- _Activity_:
Please find the line that holds "Where should I" below and reproduce it, along with every line after it through the end, exactly and without pictures.

====== Supplied material

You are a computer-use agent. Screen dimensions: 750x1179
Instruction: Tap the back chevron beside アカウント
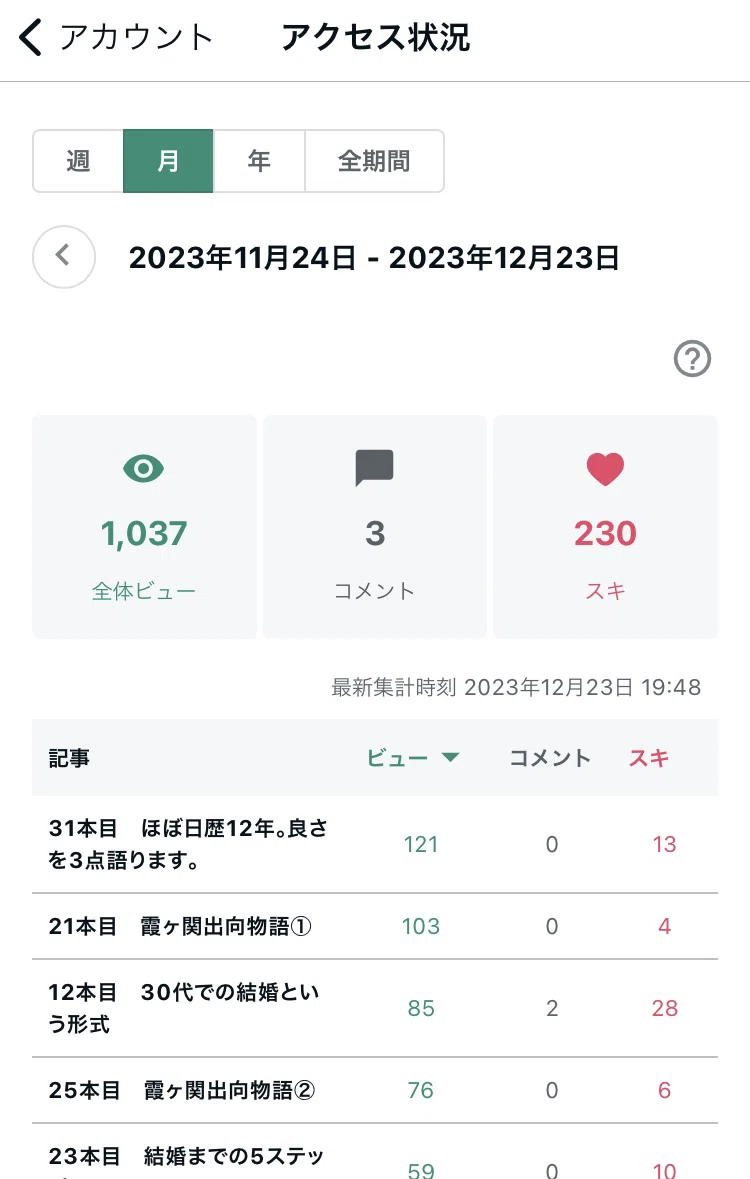(31, 38)
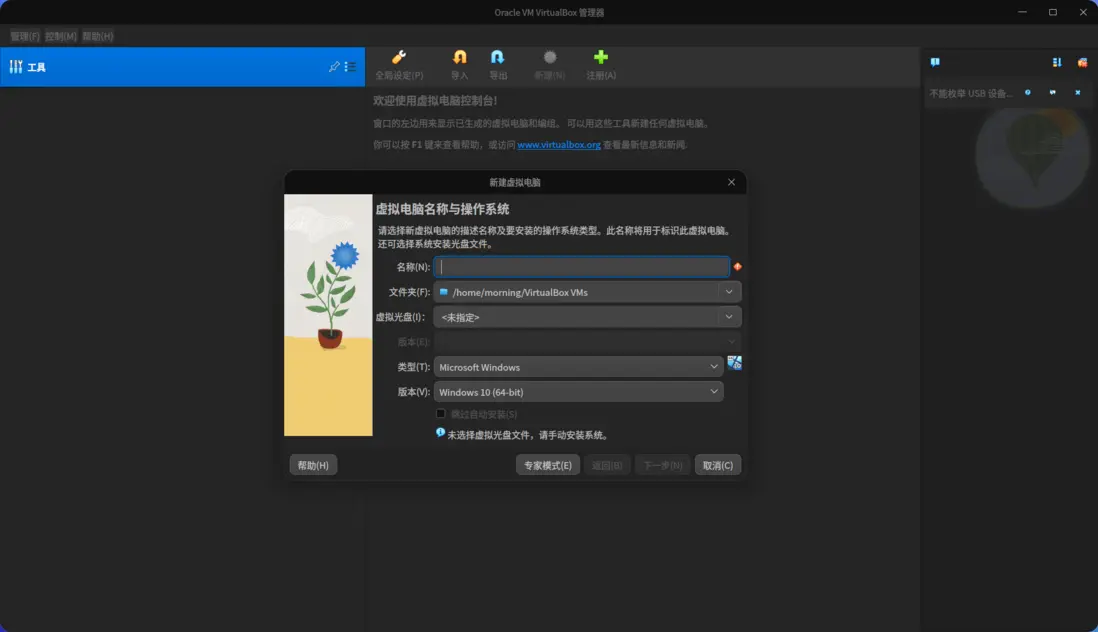Click the Windows OS icon beside 类型 dropdown
This screenshot has height=632, width=1098.
(734, 363)
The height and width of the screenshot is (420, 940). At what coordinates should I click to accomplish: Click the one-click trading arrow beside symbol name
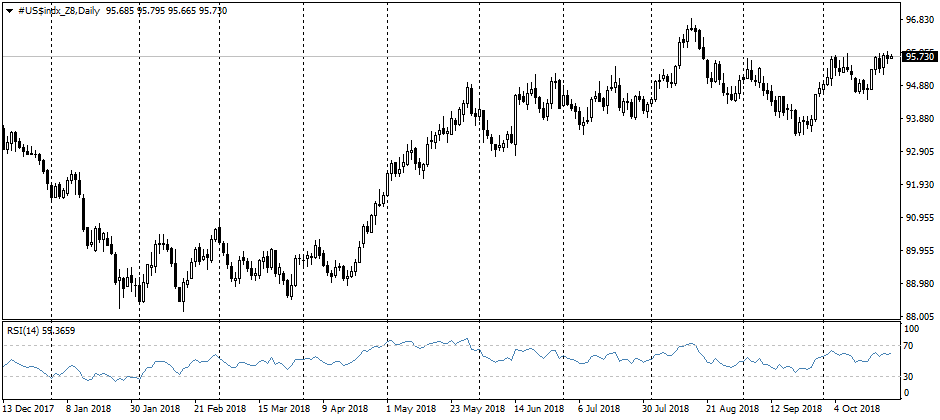point(9,9)
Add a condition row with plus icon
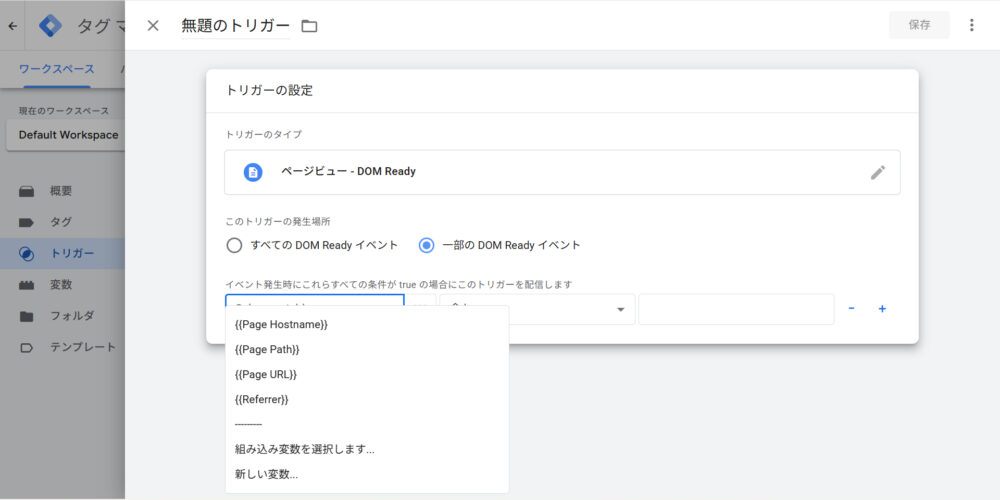Image resolution: width=1000 pixels, height=500 pixels. click(x=882, y=309)
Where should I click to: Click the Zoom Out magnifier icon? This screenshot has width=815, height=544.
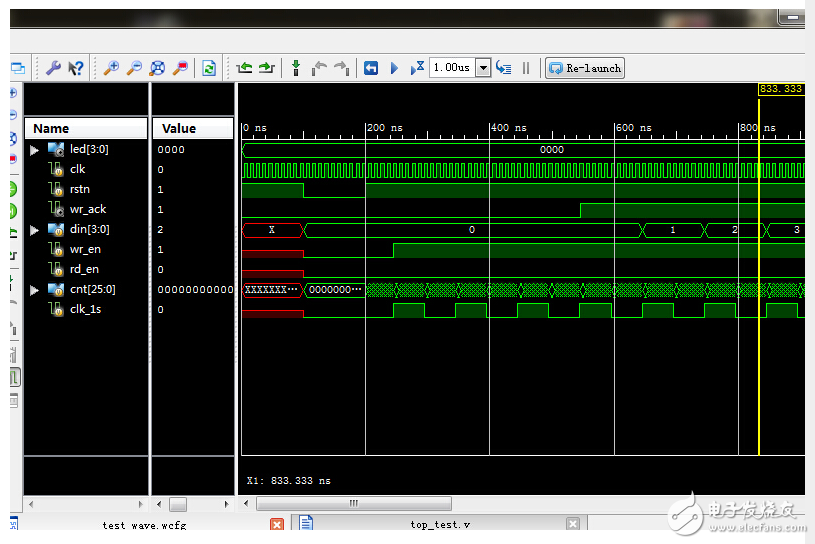[x=134, y=68]
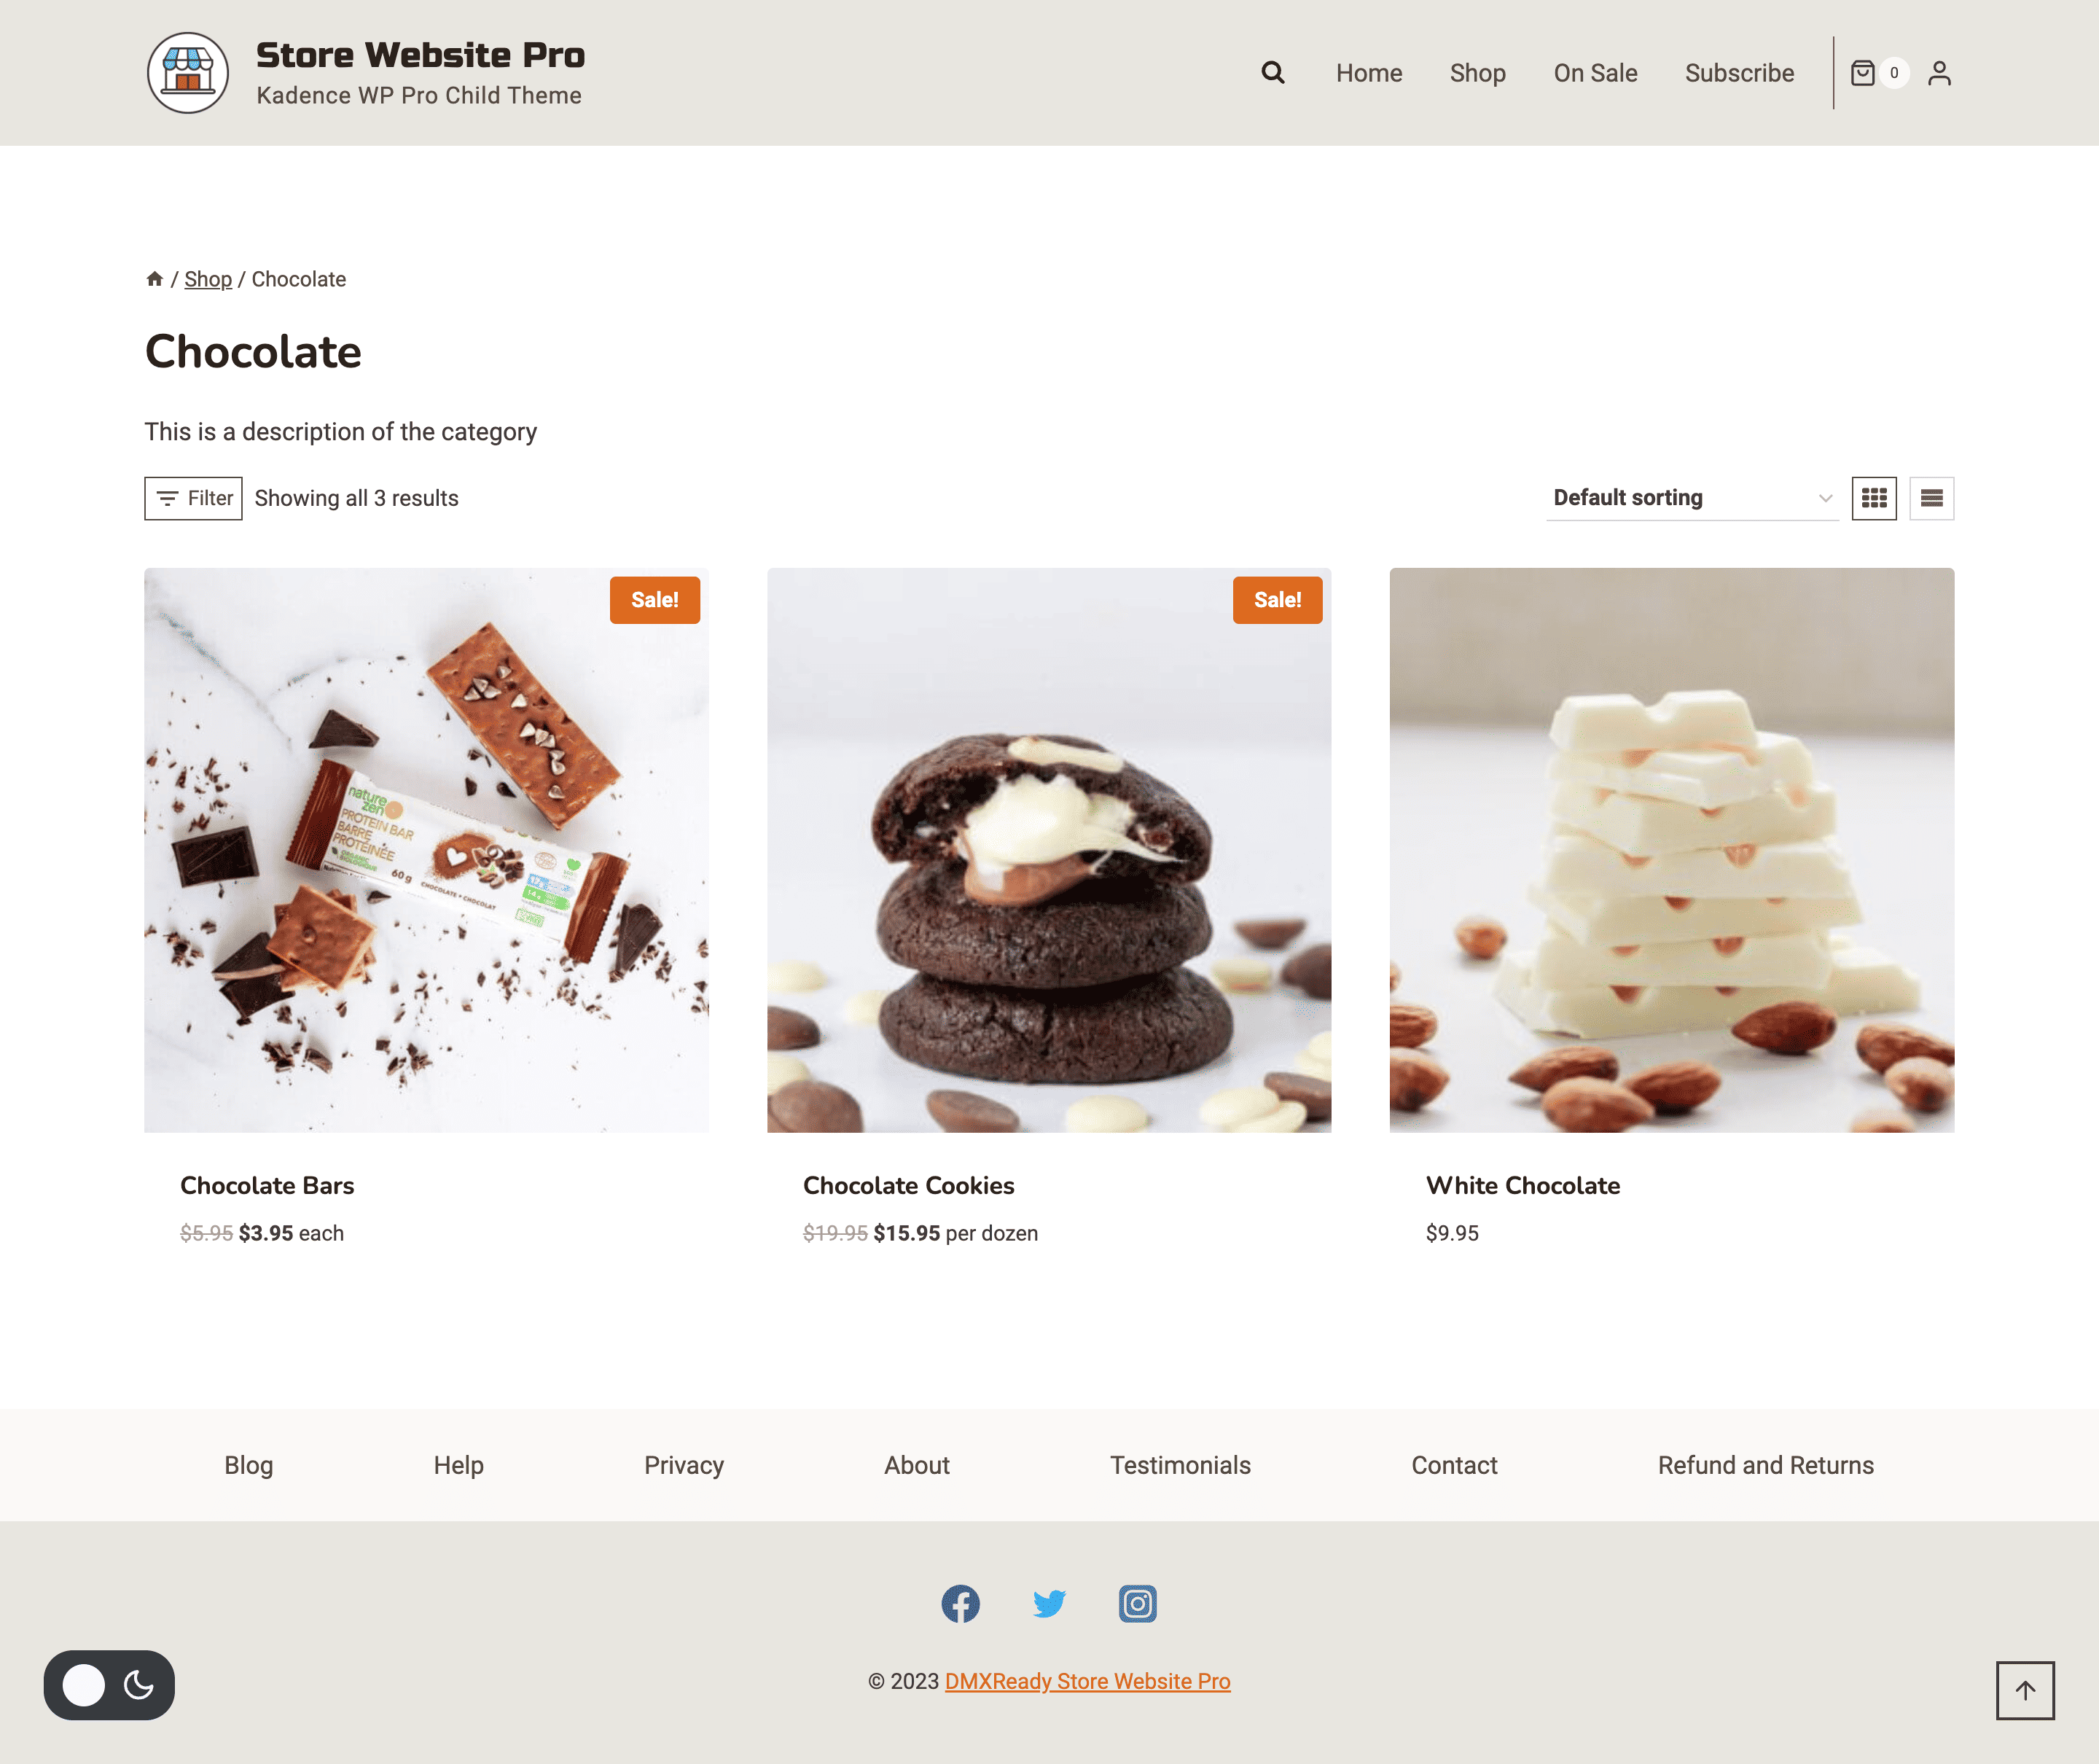Open the user account icon

(x=1939, y=73)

============

- _Task answer_:
Where should I click to: Click the Zoom Out magnifier icon? This screenshot has width=815, height=544.
[x=134, y=68]
Open the user account icon

(x=1939, y=73)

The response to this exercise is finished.